From Perception Logs to Failure Modes: Language-Driven Semantic Clustering of Failures for Robot Safety

In Submission

Abstract

As robotic systems become increasingly integrated into real-world environments—ranging from autonomous vehicles to household assistants—they inevitably encounter diverse and unstructured scenarios that lead to failures. While such failures pose safety and reliability challenges, they also provide rich perceptual data for improving future performance. However, manually analyzing large-scale failure datasets is impractical. In this work, we present a method for automatically organizing large-scale robotic failure data into semantically meaningful failure clusters, enabling scalable learning from failure without human supervision.

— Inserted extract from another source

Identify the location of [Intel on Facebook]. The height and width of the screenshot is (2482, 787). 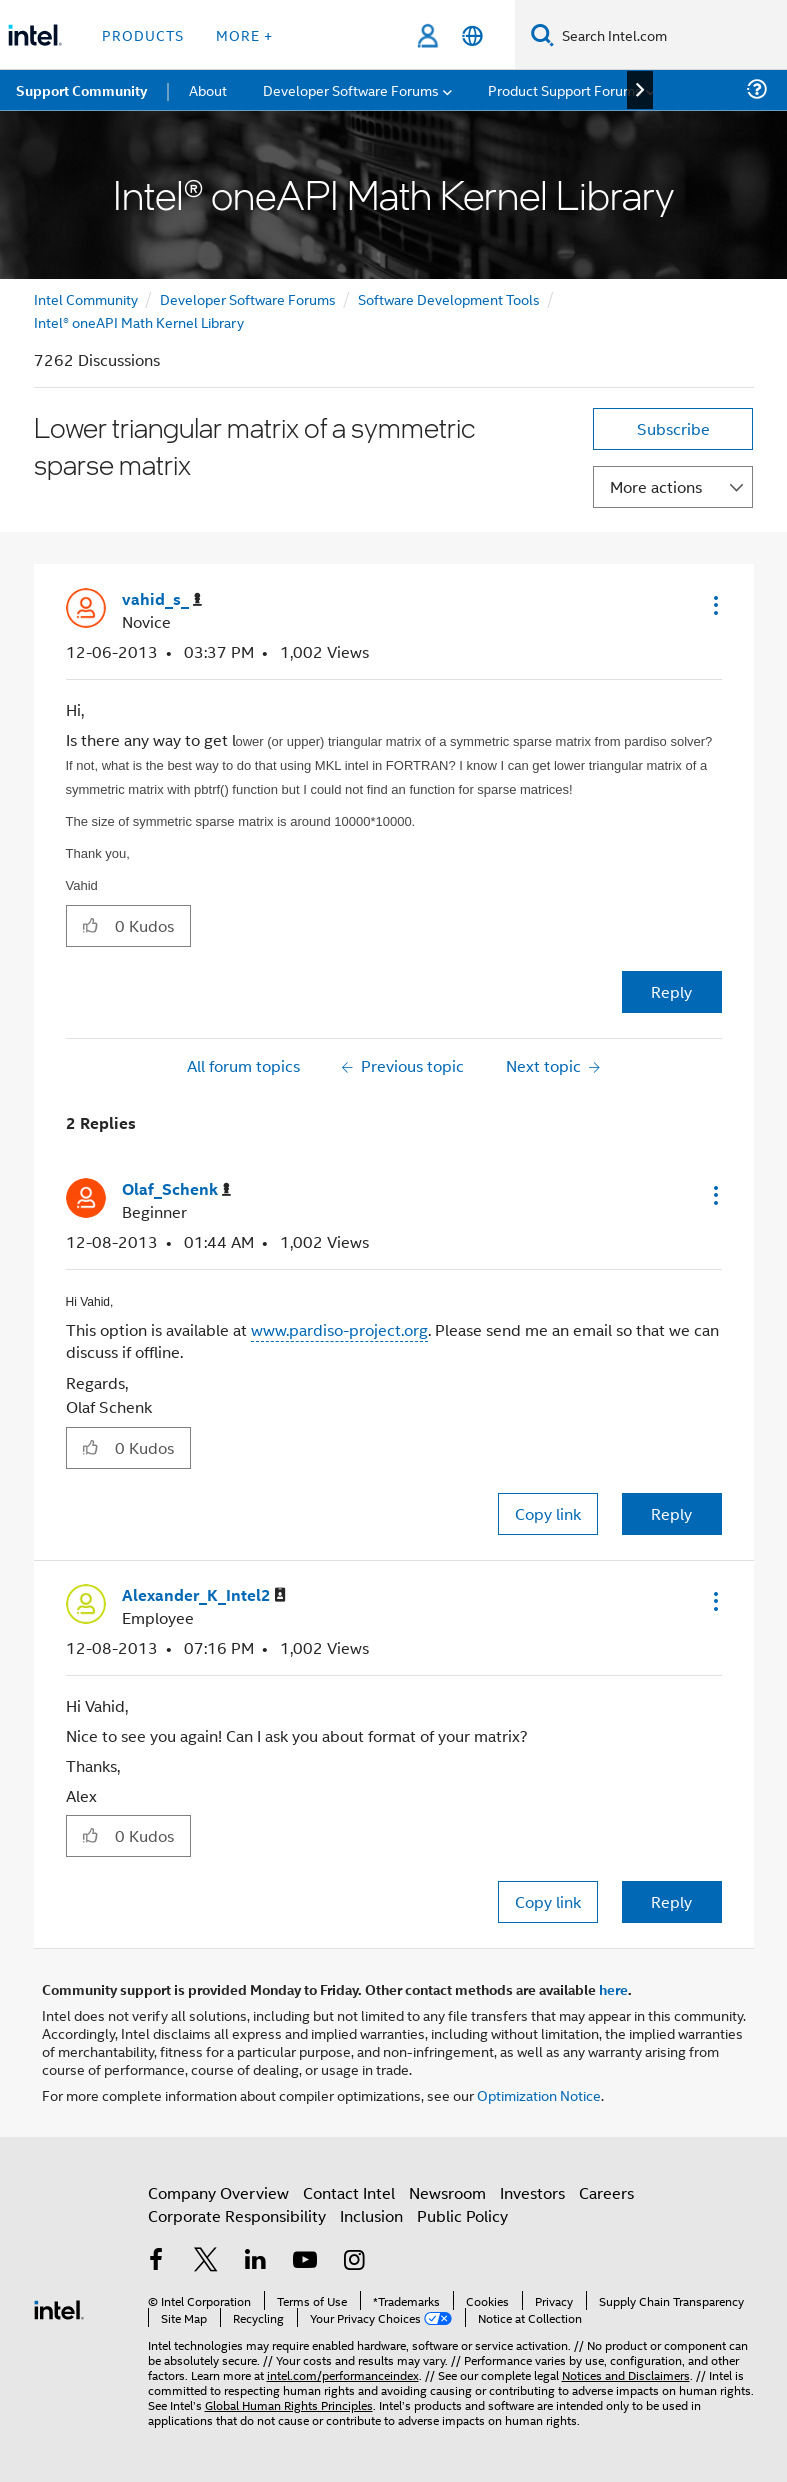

Our approach leverages the reasoning capabilities of Multimodal Large Language Models (MLLMs), trained on internet-scale data, to infer high-level failure causes from raw perceptual trajectories and discover interpretable structure within uncurated failure logs. These semantic clusters reveal patterns and hypothesized causes of failure, enabling scalable learning from experience. We demonstrate that the discovered failure modes can guide targeted data collection for policy refinement, accelerating iterative improvement in agent policies and overall safety. Additionally, we show that these semantic clusters can benefit online failure monitoring systems, offering a lightweight yet powerful safeguard for real-time operation. We demonstrate that this framework enhances robot learning and robustness by transforming real-world failures into actionable and interpretable signals for adaptation.

Clustering Failure Modes from Robot Datasets

We propose a method to automatically cluster robotic failure data into semantically meaningful clusters using a Multimodal Large Language Model (MLLM). It proivde a structured and autonomous way to understanf the failure modes of a system and use that knowledge to enhance its safety and performance as the clusters provide a rich information about system failures. We propose a two-step approach to achieve this:

  1. Use a MLLM to generate a textual description of each trajectory in the failure data from sequence of visual inputs.
  2. Use a reasoning LLM to group the data based on the generated textual descriptions and provide clusters of underlying failure modes.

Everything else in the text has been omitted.